El Banco Central Europeo tal como prescribe el Tratado de la Unión Europea, tiene como objetivo principal la estabilidad de precios. Los límites de la política monetaria, que son bastante más restrictivos que los de otros bancos centrales, son muy discutidos actualmente por cuando no puede actuar como prestamista de última instancia, no puede comprar deuda directamente de los Estados y poco puede hacer para estimular el crecimiento.

 

El 3 de mayo el BCE ha tenido su reunión del Consejo de Gobierno en Barcelona. El hecho que la reunión del Consejo de Gobierno haya tenido lugar fuera de Frankfurt no es excepcional, aunque no es tan habitual que el lugar de la reunión no sea la capital de un Estado. Dos veces por año se reúnen fuera de su sede habitual. En 2010 fue en Portugal y Holanda, en 2011 en Finlandia y en la sede del Bundesbank en Alemania. Este octubre será en Eslovenia y en 2013 en Eslovaquia y en Paris. La reunión de Barcelona ha tenido lugar después de que las imágenes incendiarias del día de la huelga general del 29 de marzo ocupasen las portadas de los noticiarios del mundo. En 2006 ya tuvo que suspenderse en Barcelona la cumbre europea de los ministros de vivienda, debido a la amenaza grupos antisistema. Finalmente la reunión del Consejo de Gobierno del BCE en Barcelona ha tenido lugar sin grescas callejeras, con un blindaje de ocho mil policias y con la suspensión de Schengen en la frontera con Francia para evitar la entrada de agitadores y manifestantes.

 

Por lo demás pocas novedades en el Consejo de Gobierno del BCE. Se mantiene el tipo de interés en el 1%, y mantiene que no seguirá con la línea de crédito colaterizada con deuda pública para aliviar las presiones sobre la prima de riesgo de España e Italia. Apoya los ajustes presupuestarios de España y exige el saneamiento de la banca española cuya situación pone en riesgo a toda la zona euro. El hundimiento sistémico de Bankia (el buque financiero filo-gubernamental) días después de la reunión del Consejo muestra el efecto del misil lanzado.

 

Difícil papel del BCE que debe mantener su independencia y la credibilidad de su política de estabilidad de precios, mientras recibe presiones de los gobiernos  tanto a través de los bancos centrales nacionales, como de los candidatos que en las campañas electorales propugnan un control político de la política monetaria. Los resultados electorales en Francia y Grecia pueden agravar esta tensión. El gobierno alemán y el Bundesbank han mostrado su posición contraria a la laxitud de la política monetaria.
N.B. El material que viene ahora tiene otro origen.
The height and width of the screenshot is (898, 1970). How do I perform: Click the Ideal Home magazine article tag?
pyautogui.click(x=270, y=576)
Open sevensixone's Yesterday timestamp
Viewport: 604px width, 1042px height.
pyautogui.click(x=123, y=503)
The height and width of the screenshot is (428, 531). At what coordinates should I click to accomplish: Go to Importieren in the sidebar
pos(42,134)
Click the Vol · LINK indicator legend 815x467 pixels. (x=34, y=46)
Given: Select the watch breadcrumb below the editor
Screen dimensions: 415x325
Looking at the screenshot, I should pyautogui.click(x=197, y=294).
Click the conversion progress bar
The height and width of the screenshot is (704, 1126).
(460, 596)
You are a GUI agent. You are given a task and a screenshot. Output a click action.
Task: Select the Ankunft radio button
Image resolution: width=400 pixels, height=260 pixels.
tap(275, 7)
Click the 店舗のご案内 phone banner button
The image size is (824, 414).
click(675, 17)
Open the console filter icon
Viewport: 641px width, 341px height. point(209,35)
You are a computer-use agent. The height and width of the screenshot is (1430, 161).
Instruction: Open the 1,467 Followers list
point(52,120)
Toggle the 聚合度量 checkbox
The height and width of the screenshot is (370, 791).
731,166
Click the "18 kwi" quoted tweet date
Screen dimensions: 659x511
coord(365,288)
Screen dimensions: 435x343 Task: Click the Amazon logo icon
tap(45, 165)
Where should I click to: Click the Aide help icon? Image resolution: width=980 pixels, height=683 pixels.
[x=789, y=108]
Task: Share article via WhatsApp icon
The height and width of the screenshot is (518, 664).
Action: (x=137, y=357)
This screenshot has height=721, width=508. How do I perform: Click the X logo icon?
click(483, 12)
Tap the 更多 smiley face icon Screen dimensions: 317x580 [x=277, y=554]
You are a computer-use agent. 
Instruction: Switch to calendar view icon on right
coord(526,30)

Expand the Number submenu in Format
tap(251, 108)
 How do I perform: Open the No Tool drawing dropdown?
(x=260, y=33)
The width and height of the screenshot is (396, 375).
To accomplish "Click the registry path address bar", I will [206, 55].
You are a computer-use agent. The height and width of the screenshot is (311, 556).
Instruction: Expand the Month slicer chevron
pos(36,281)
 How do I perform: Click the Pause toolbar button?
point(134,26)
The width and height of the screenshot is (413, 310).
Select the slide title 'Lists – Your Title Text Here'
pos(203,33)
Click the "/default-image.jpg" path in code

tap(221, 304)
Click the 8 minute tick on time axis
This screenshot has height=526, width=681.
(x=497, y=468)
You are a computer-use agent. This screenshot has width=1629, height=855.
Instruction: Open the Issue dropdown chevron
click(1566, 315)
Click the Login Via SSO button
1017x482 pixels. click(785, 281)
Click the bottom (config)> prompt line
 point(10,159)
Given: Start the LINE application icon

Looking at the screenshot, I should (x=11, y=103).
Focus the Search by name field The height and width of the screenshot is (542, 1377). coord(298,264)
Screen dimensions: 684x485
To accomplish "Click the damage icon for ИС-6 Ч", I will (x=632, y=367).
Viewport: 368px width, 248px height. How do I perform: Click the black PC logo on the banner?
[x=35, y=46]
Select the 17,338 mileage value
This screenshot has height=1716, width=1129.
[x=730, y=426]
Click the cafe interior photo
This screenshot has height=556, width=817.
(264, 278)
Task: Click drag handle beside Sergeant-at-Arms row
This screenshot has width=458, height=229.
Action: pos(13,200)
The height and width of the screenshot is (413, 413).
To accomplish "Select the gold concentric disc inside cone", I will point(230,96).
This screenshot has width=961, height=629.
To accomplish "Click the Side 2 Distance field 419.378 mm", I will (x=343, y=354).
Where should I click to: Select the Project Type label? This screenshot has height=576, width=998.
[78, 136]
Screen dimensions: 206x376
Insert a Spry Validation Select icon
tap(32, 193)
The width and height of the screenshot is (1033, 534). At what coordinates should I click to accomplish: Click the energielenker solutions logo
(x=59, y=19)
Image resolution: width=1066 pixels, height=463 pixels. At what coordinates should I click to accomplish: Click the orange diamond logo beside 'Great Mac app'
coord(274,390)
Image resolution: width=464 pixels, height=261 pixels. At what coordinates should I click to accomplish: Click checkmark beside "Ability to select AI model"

Los partidarios de la contención monetaria con ajuste presupuestario deberan acordar una solución con los que exigen políticas decrecimiento económico.

 

La reunión del Consejo de Gobierno del BCE en Barcelona evitó la coincidencia si hubiese tenido lugar en Madrid, con la celebración del Real Madrid como campeón de la Liga Española y cuya celebración tiene lugar en la plaza de Cibeles en la misma puerta del Banco de España. Hubiese sido difícil mantener la seguridad del evento compatible con la euforia futbolística. Simbolismo inevitable, decisiones monetarias del euro y ni el Barcelona ni el Real Madrid disputarán la Champions en la ciudad alemana de Munich. Solo falta esperar la final para saber si se impone el futbol inglés o el alemán. Más adelante se sabrá si se impone el conservadurismo expansivo de Cameron o el conservadurismo restrictivo de Merkel.